A guerra étnica, a que assistimos ao prelúdio, não é da competência por conseguinte da Sociologia ou da criminologia. É geopolítica e geoétnica. Nos termos de uma guerra, a história proclama sempre um vencedor e um vencido. O vencido é em geral aquele que recusa a confrontação, que nega a agressão, que toma o inimigo por seu amigo. Amanhã, se cem cidades conhecerem tumultos ao mesmo tempo, nenhuma força de ordem poderá fazer o que quer que seja. Um cálculo numérico demonstra-o… Amanhã, os jovens imigrantes, contrariamente aos cálculos estúpidos do PS ou dos Verdes, não votarão nestes partidos, mas em candidatos do seu campo, muçulmanos, que exigirão privilégios, antes do poder. É a lógica implacável da colonização por baixo.
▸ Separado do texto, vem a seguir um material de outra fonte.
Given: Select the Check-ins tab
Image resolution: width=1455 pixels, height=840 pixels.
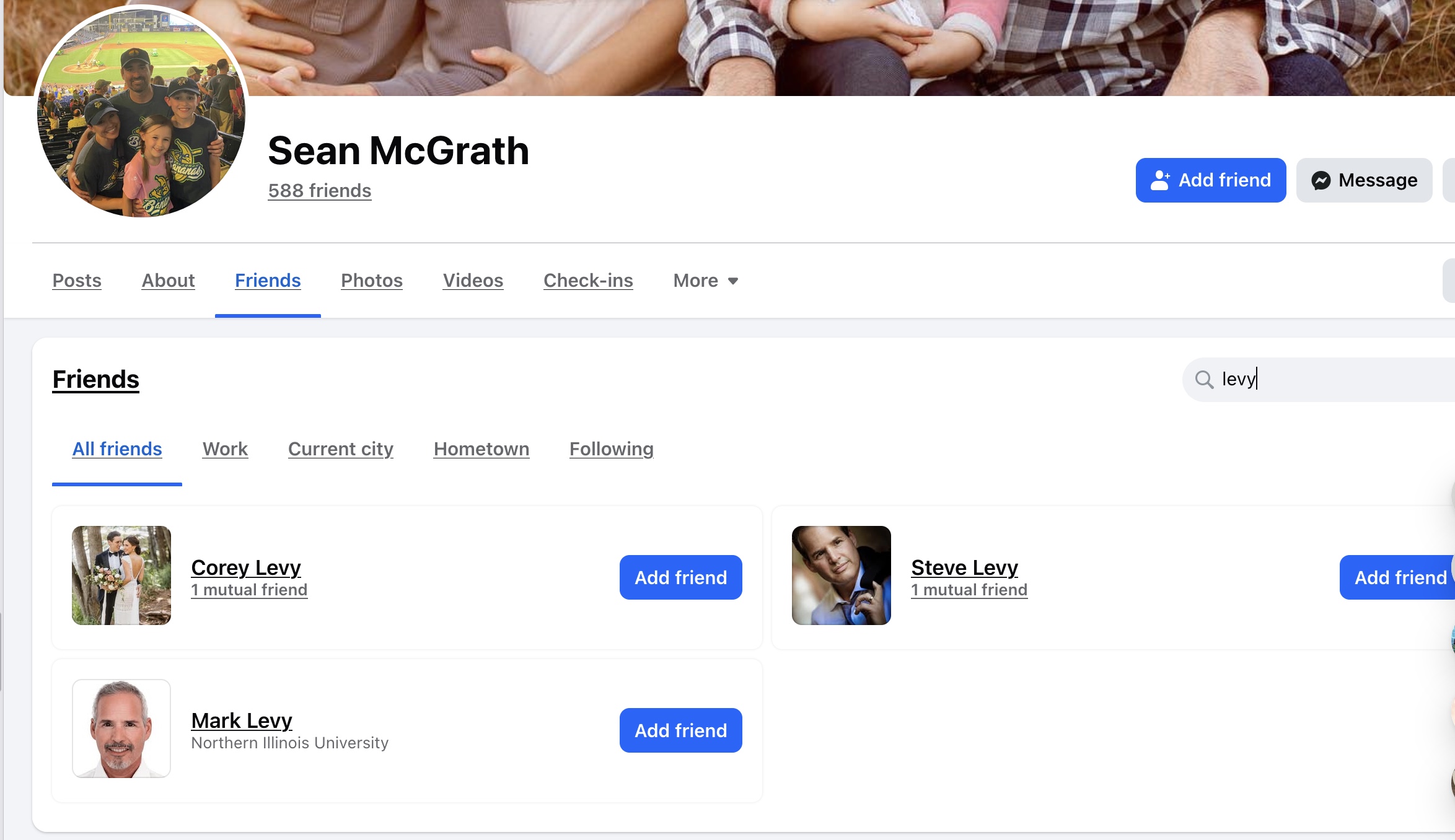Looking at the screenshot, I should pos(588,281).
Talvez eu vos vá chocar. Como o médico que prescreve ao paciente uma operação derradeira, penso que o eclodir de uma guerra civil étnica será talvez necessário. Quando uma situação torna-se insuportável, inextricável, só a catástrofe, de acordo com a teoria matemática do mesmo nome, pode fazer conduzir um sistema ao caos de modo a que outra ordem emerja. A juventude europeia vai tomar consciência e defender-se, animada pela memória e pela vontade? Talvez não. Talvez…

Em caso afirmativo, não será mais o Estado de Direito e as suas polícias impotentes que poderão combater, mas o próprio povo, o nosso povo. Não se tratará mais então de uma “guerra civil”, no sentido fratricida clássico, mas antes de uma guerra de libertação. A história é irónica: a França viveria então a situação da Argélia de 1960…

Mas não é necessário negar ao inimigo a sua nobreza nem a humana justeza da sua causa. Ele ocupa o território que abandonas. Ele preserva o seu solo e o seu sangue, aumenta o seu solo através do teu e substitui o teu sangue pelo seu. O inimigo joga o seu jogo, é louvável. Só o colaborador, ou seja o traidor, não o é. Qualquer povo invadido na sua terra sempre teve por palavra de ordem: da Resistência à Reconquista. A “ajuda ao regresso”, brilhante invenção do economista de pacotilha Raymond Barra, na história, isso nunca realmente funcionou… Reconquista, uma sinfonia espanhola?